◆ Supplied passage
= = = = = = =
# Silverado transfer case



## Peixaria (Dec 31, 2008)

I have a question for the automotive collective about Silverado 2500 long NP-2 transfer cases. This is basically a 4 speed automatic with shifter on the column and manual 4 wheel drive shifter on the carpet. Does anybody have a chevy or GMC that has this unit in it. Anybody have any experience with this? Can you tell me barring the extremely expensive replacement is there a way to reseal it or regasket it ? Are there rebuild kits for it? Any advice would be helpful. Thanx in advance.


----------



## spydermn (Apr 26, 2009)

Google is going to be your friend on this one. Either type your question into the search or find a Silverado web forum. These places are a GREAT resource for these types of questions, just like P&S!


----------



## RW_20 (Oct 16, 2007)

Check this site. I use to buy a lot of drivetrain parts from them.http://www.nationaldrivetrain.com/

If you intend to do the repair work yourself, try to determine exactly where your leak is coming from before repairs. If it is a seal issue, make sure to look closely at yoke and bearing wear. If you have excessive tolerances there resealing will be a waste of time.


----------



## Peixaria (Dec 31, 2008)
= = = = = = =
◆ Recorded data
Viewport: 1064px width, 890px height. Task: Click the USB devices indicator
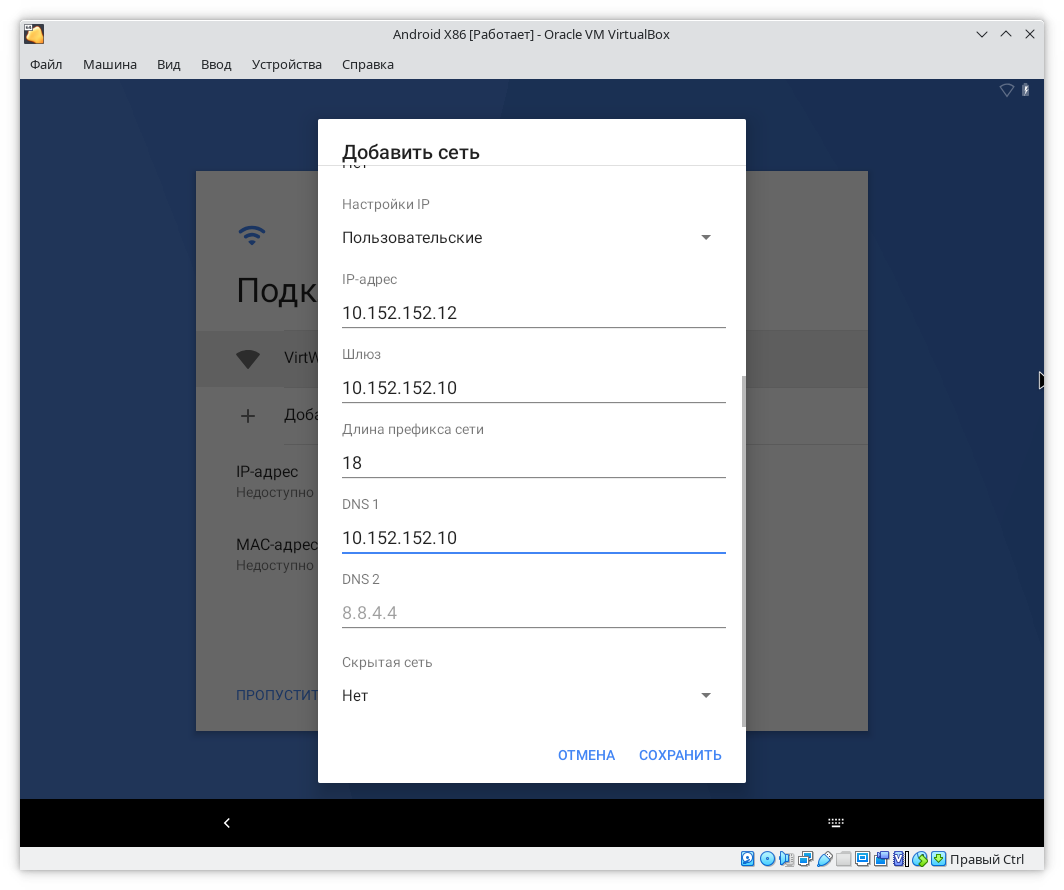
= = = = = = =
Reproduce the stretch of the Silverado transfer case thread from "Google is going" through "waste of time." word for word.

Google is going to be your friend on this one. Either type your question into the search or find a Silverado web forum. These places are a GREAT resource for these types of questions, just like P&S!


----------



## RW_20 (Oct 16, 2007)

Check this site. I use to buy a lot of drivetrain parts from them.http://www.nationaldrivetrain.com/

If you intend to do the repair work yourself, try to determine exactly where your leak is coming from before repairs. If it is a seal issue, make sure to look closely at yoke and bearing wear. If you have excessive tolerances there resealing will be a waste of time.